REQUIREMENTS »
[1] Retype, without changes, the part of the capacitor-sizing instructions that opens with the words "Getting the right" and closes with "lines above it.".
[2] Answer these questions from the capacitor-sizing instructions, one per line:
(a) Which setting should the multimeter's measurement dial be changed to?
(b) Which multimeter probe touches the battery's positive terminal?
(c) What calculation produces the result called "x"?
[3] For each statement, say whether it agrees with the capacitor-sizing instructions. Answer yes or no, and quote the words from the instructions that decide it.
(a) The size of capacitor needed depends only on the voltage applied to the motor.
(b) The black probe of the multimeter touches the negative terminal of the battery.
(c) The example gives the battery voltage as 12 volts.

PASSAGE »
How to size a capacitor to an electric motor

Updated February 21, 2017

Getting the right size capacitor for an electric motor could mean the difference between starting the motor or not. A motor needs a little bit of energy to start the rotation of its metal shaft. A capacitor is used to supply this initial push to the motor. Capacitors store energy and then releases it when the motor needs it. The size of capacitor needed for the job depends on the motor's energy starting requirement and the voltage applied to the motor.

Turn on the digital multimeter. Change the measurement dial to the DC voltage setting denoted by a capital "V" with straight lines above it.

Touch the red (positive) probe of the multimeter to the positive terminal of the battery that powers the motor. Touch the black (negative) probe of the multimeter to the negative terminal of the battery that powers the motor. Write down the voltage of the battery. For example, it might be 11.5 volts.

Multiply 0.5 times the square of the voltage. Call this result "x.". Continuing the example, you have 0.5 times 11.5 volts times 11.5 volts, or 66.1 square volts for "x".

GIVEN INFORMATION »
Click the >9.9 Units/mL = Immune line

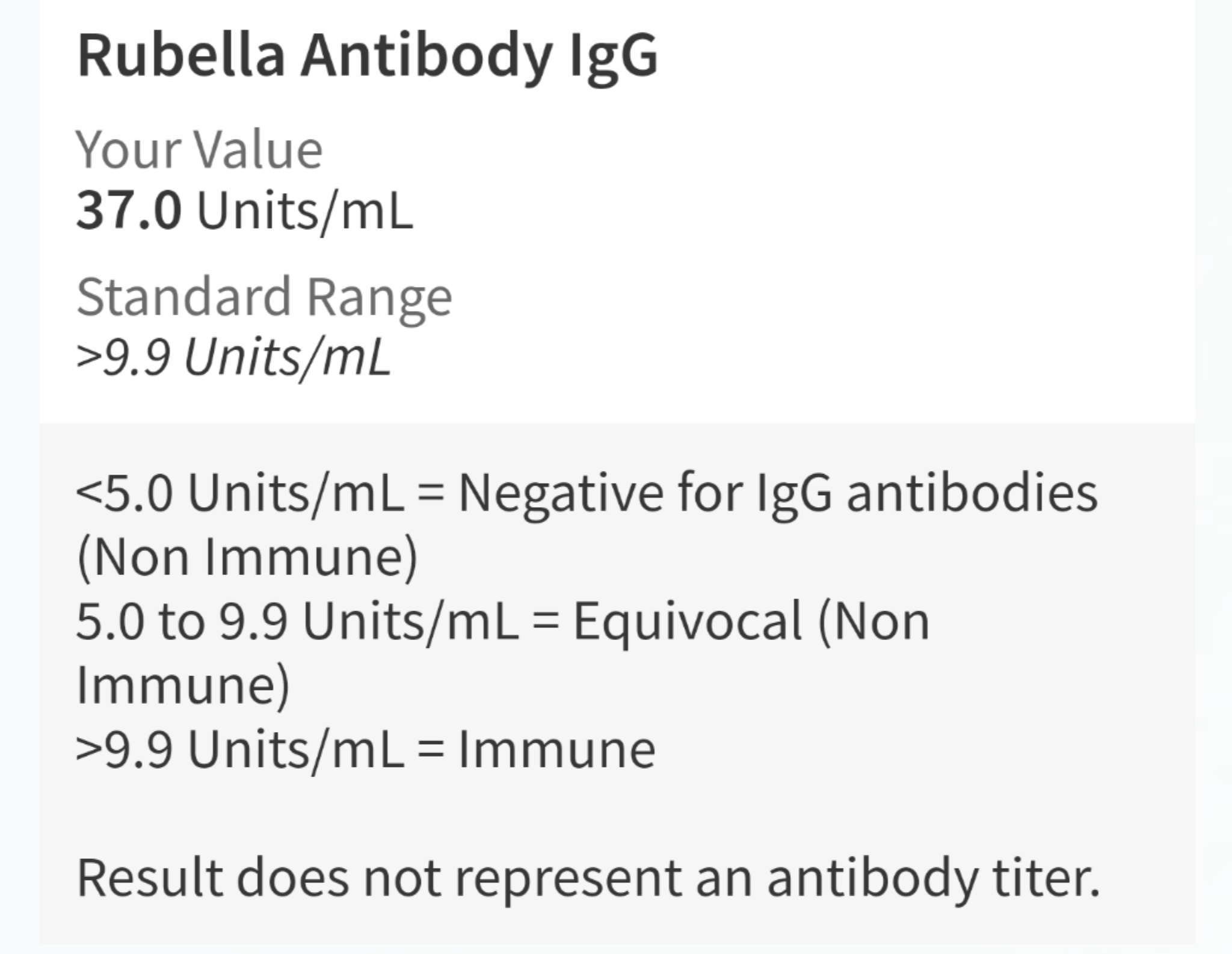(x=366, y=750)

SOLUTIONS IN ORDER »
[1]
Getting the right size capacitor for an electric motor could mean the difference between starting the motor or not. A motor needs a little bit of energy to start the rotation of its metal shaft. A capacitor is used to supply this initial push to the motor. Capacitors store energy and then releases it when the motor needs it. The size of capacitor needed for the job depends on the motor's energy starting requirement and the voltage applied to the motor.

Turn on the digital multimeter. Change the measurement dial to the DC voltage setting denoted by a capital "V" with straight lines above it.

[2]
(a) The DC voltage setting, denoted by a capital "V" with straight lines above it.
(b) The red (positive) probe.
(c) Multiplying 0.5 times the square of the voltage.

[3]
(a) No: "depends on the motor's energy starting requirement and the voltage applied to the motor."
(b) Yes: "Touch the black (negative) probe of the multimeter to the negative terminal of the battery that powers the motor."
(c) No: "For example, it might be 11.5 volts."